Isaiah Thomas is better than Darren Collision. You know that, I know that, every NBA writer knows that, every general manager knows that, and the Sacramento Kings know that. So why is Collison here and Thomas isn’t?
Lets get the boring stuff out of the way first. Collison signed what I would call a ‘fair’ contract considering what the market has looked like thus far. The Kings locked him up for 3 years at roughly 5.3 million dollars per year, which is a lot lower than what your average starting point guard is making around the league. Of course, if the Kings do start Darren Collison (and that seems likely) the Kings will have one of the bottom ten or so starting point guards in the NBA next season.
If I were to make a list of the things Darren Collison is better than Isaiah Thomas at, it would be a pretty short list. With that being said, they actually have a fairly similar skill set. I wouldn’t consider either player a ‘pass-first’ point guard, so get that idea out of your head right now. And despite Collison having a better reputation around the league as a defender, I’d say he’s slightly better than Isaiah Thomas at best. Both players like to score. Both players shoot a similar percentage on 2’s and 3’s. They are both durable. They can both attack the rim. I would give Thomas the edge in every one of those categories, but the gap isn’t wide. They have nearly identical per 100 possessions numbers, which is a way Darren Collison apologists (I’m assuming there aren’t many) will say they truly are identical, but the obvious difference here is that Isaiah Thomas has done it. With Darren Collison, you are hoping his production will scale with a bigger role and more playing time, but you just never know.
The one thing Darren Collison has going for him, and I truly believe this is a big reason why the Kings decided to go this route, is that he uses less possessions. As a starter last season, Darren Collison USG% was 18.8; Isaiah Thomas’s was 25.7. To be fair to Thomas, over the course of their careers as a starter, Collison’s USG% is 20.2, while Thomas’s is 23.1. It does appear, however, that Thomas’ usage percentage is trending upwards, and that’s ok. Thomas is better; he should have a higher usage percentage. Collison appears to be settling into a lower usage rate that maximizes his effectiveness, which is good for the Kings if it is actually true and not just a one-season anomaly.
I’m not criticizing Isaiah Thomas for his high usage rate. He can clearly produce at an effective level using that many possessions. That isn’t the issue here. The issue is that the Kings already have two extremely high usage players who they like more than Isaiah Thomas in Rudy Gay and DeMarcus Cousins. Last season, the Sacramento Kings had three players in the top-35 in regards to usage percentage (of players who played more than 20 minutes per game). That is just poor roster balance. You can justify that sort of usage distribution if the team is winning. The Kings weren’t winning.
So while it’s easy to compare Isaiah Thomas to Darren Collison, and question why the Kings would choose one over the other, I really think it’s more complicated than that. If anything, the Kings chose Rudy Gay over Isaiah Thomas.

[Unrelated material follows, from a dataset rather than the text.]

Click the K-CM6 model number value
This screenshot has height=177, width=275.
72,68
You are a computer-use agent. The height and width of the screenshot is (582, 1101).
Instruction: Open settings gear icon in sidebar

It may sound like I’m blaming the poor ball movement or bad record on Isaiah Thomas. If it comes off that way when you are reading this than I apologize. Isaiah Thomas is who is he, and that is a very good starting (yes, starting) point guard. He proved last season that he can perform in a high usage role at a high level, but that doesn’t mean he is necessarily the guy you want handling the ball on a team with DeMarcus Cousins and Rudy Gay.
With this move, the Kings are hoping that it will open up more shots for whoever is the starting power forward is next season, and the Ben McLemore / Nik Stauskas shooting guard combination. Of course, in order for this to be considered the correct move, this teams role players are going to need to be better. They were bad last season, which makes this entire premise questionable. Were the role players bad last season because they didn’t get enough opportunities to get into the flow of the game, or did they not get enough opportunities because they were bad? I don’t know the answer to that question, and I don’t think the Kings do either, but if nothing else I can understand why the Kings would make a move like this one. I can see what they are trying to do, but whether or not this actually improves the Kings ball movement, or fixes the production distribution, remains to be seen.